» **AVAILABLE DATA**
=== Section Start ===

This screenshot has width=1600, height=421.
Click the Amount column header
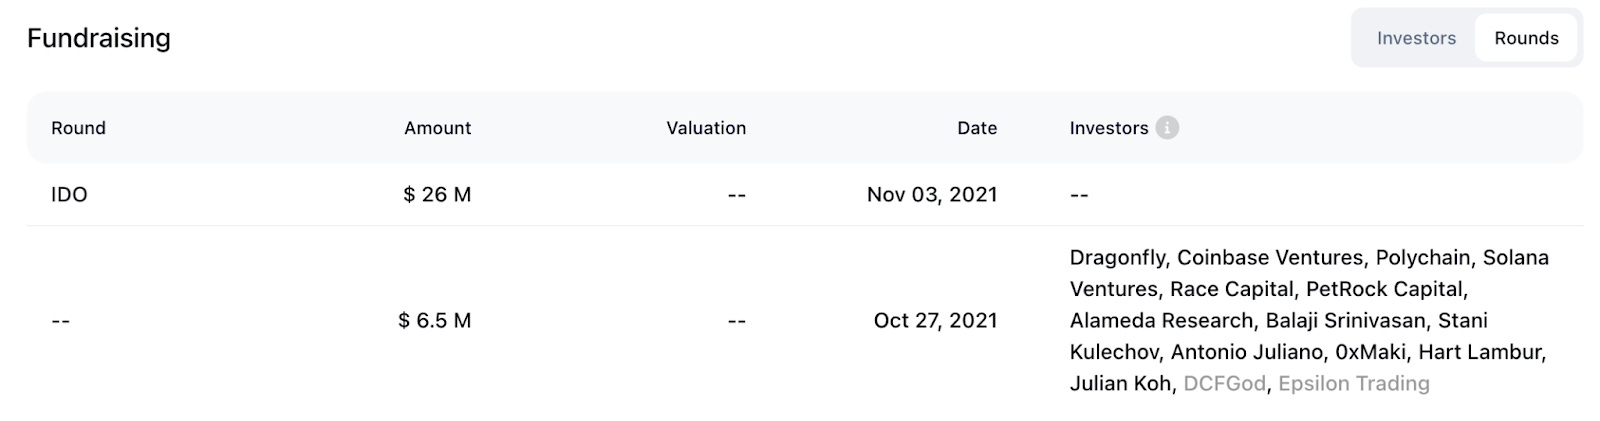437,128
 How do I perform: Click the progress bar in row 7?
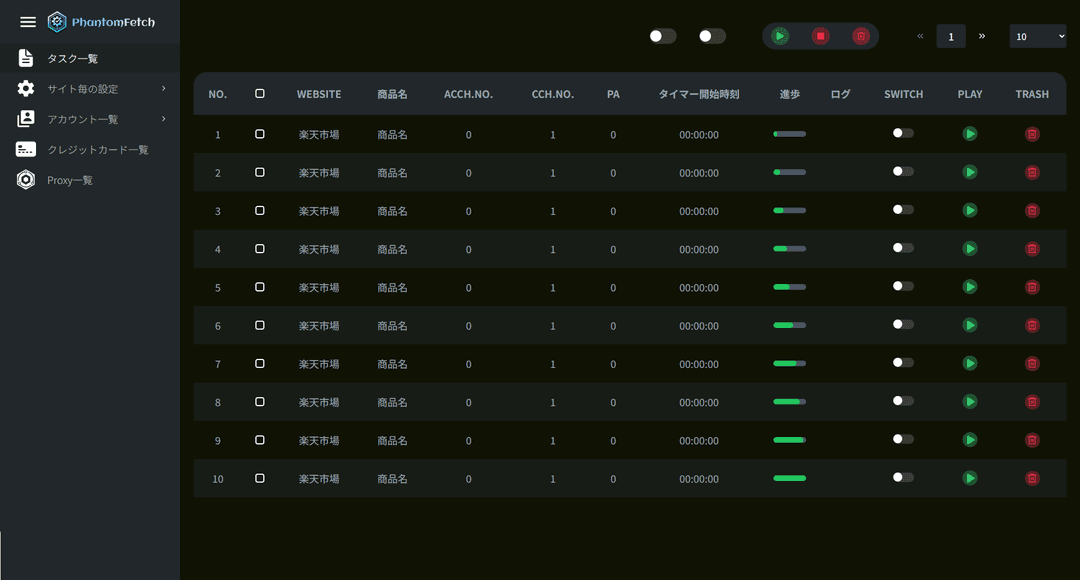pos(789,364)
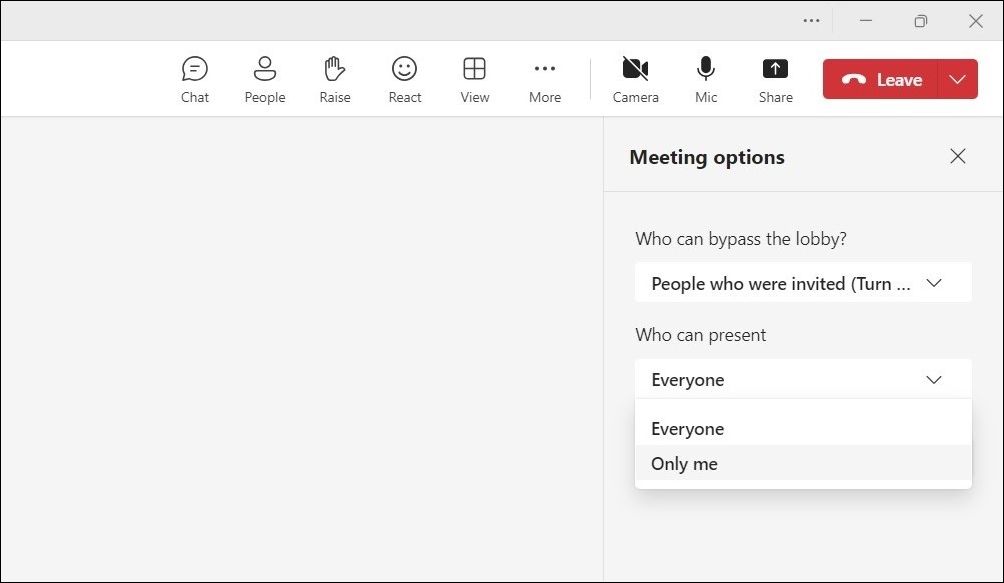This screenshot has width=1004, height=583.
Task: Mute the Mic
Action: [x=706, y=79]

=== Section End ===
=== Section Start ===

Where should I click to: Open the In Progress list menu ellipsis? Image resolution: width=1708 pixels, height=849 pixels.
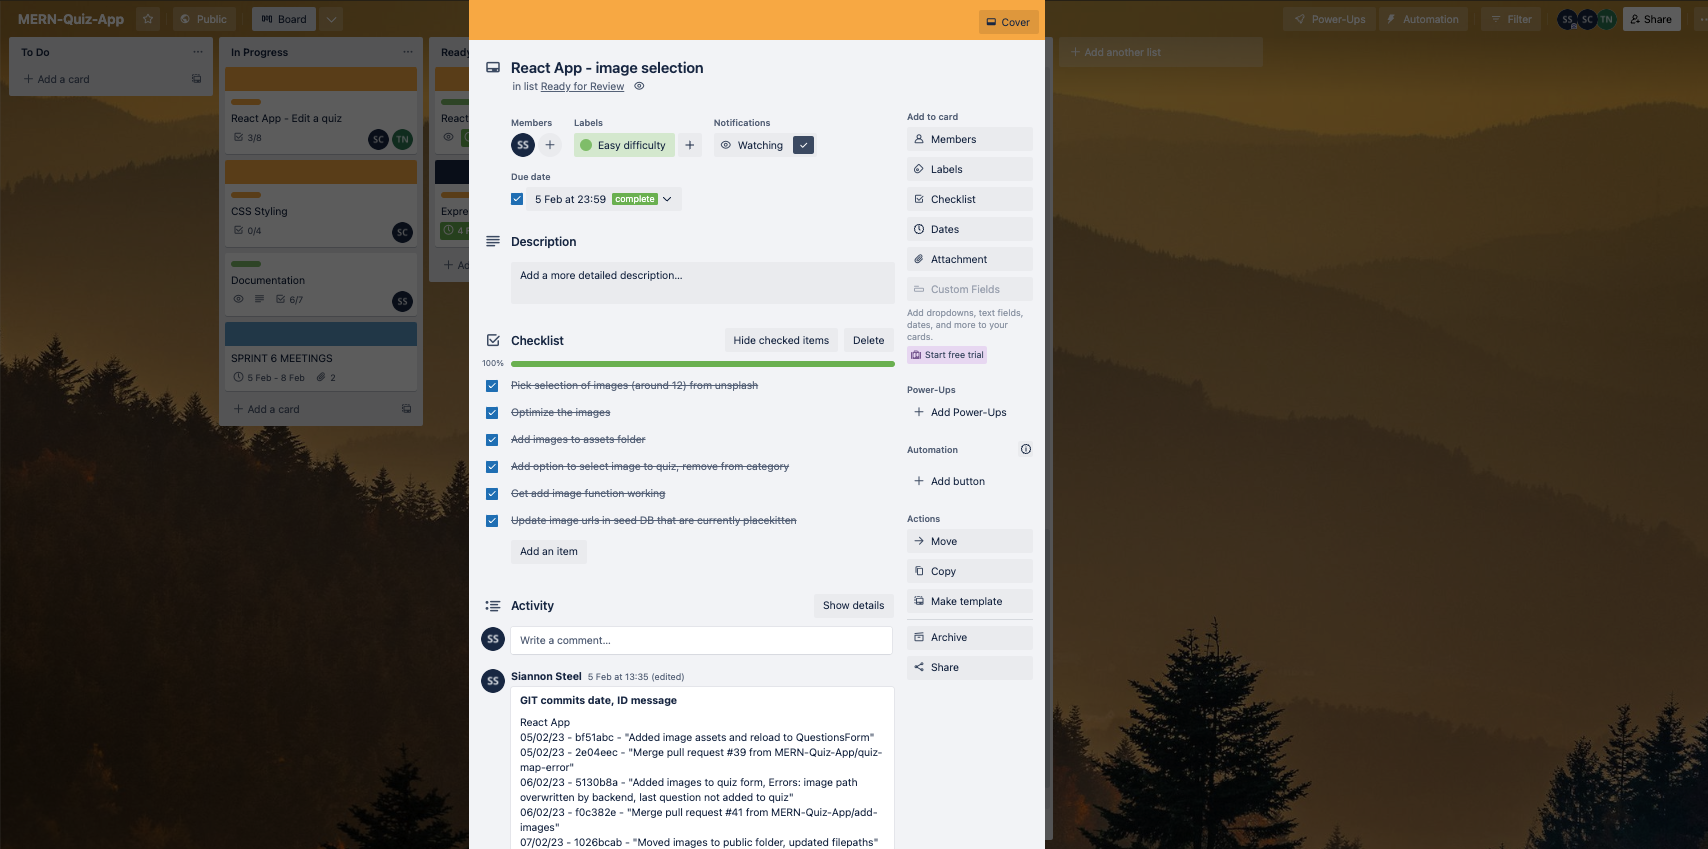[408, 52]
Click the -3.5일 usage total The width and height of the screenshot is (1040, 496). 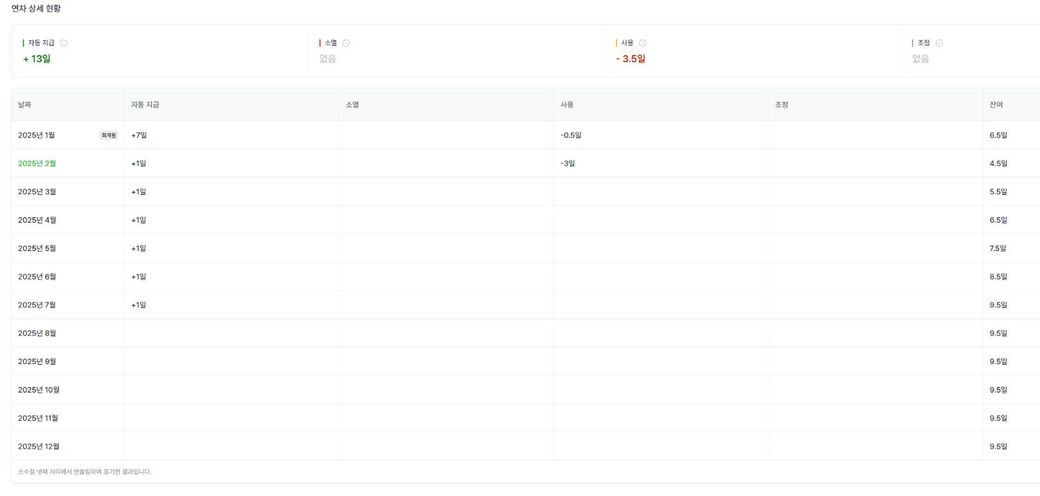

=== Section End ===
=== Section Start ===

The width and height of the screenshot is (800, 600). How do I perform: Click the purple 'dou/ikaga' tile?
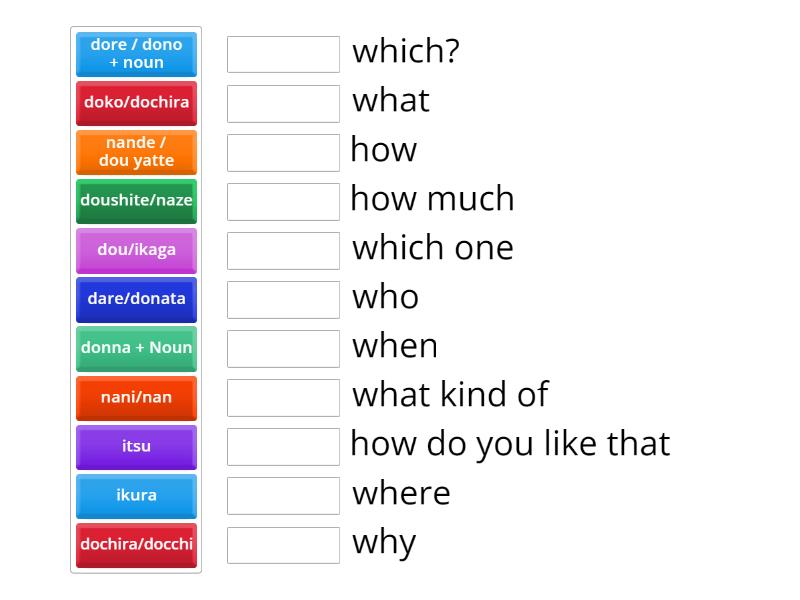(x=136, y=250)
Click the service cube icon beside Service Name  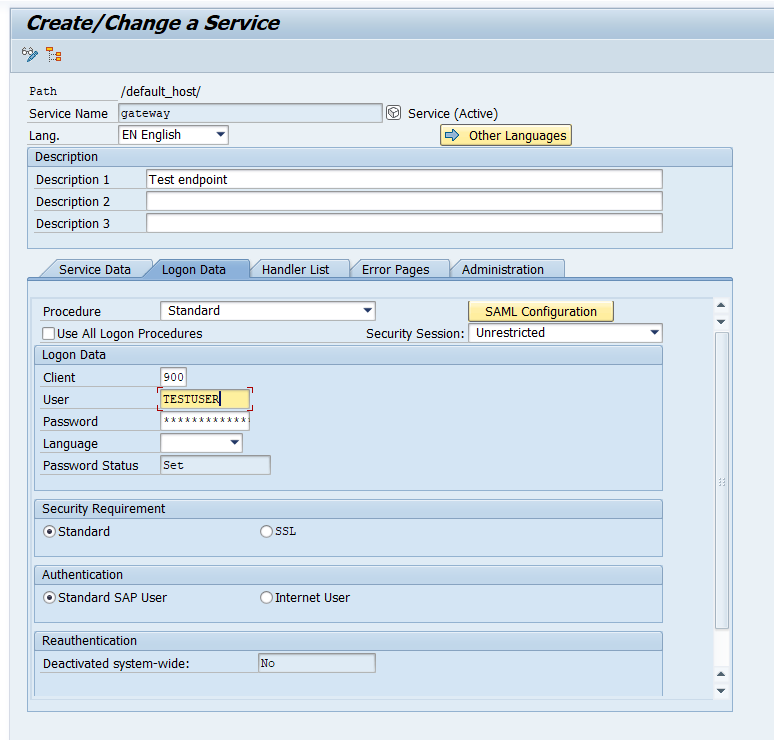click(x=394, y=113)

=== Section End ===

» **TASK DETAILS**
Only one stretch of the material above is wanted: the line containing "Where should I" through the line containing "Click the -3.5일". Restate it word for word, minus the pictures.

» **YOUR RESPONSE**
Where should I click to: Open the In Progress list menu ellipsis? Image resolution: width=1708 pixels, height=849 pixels.
[408, 52]
Click the -3.5일 usage total The width and height of the screenshot is (1040, 496). 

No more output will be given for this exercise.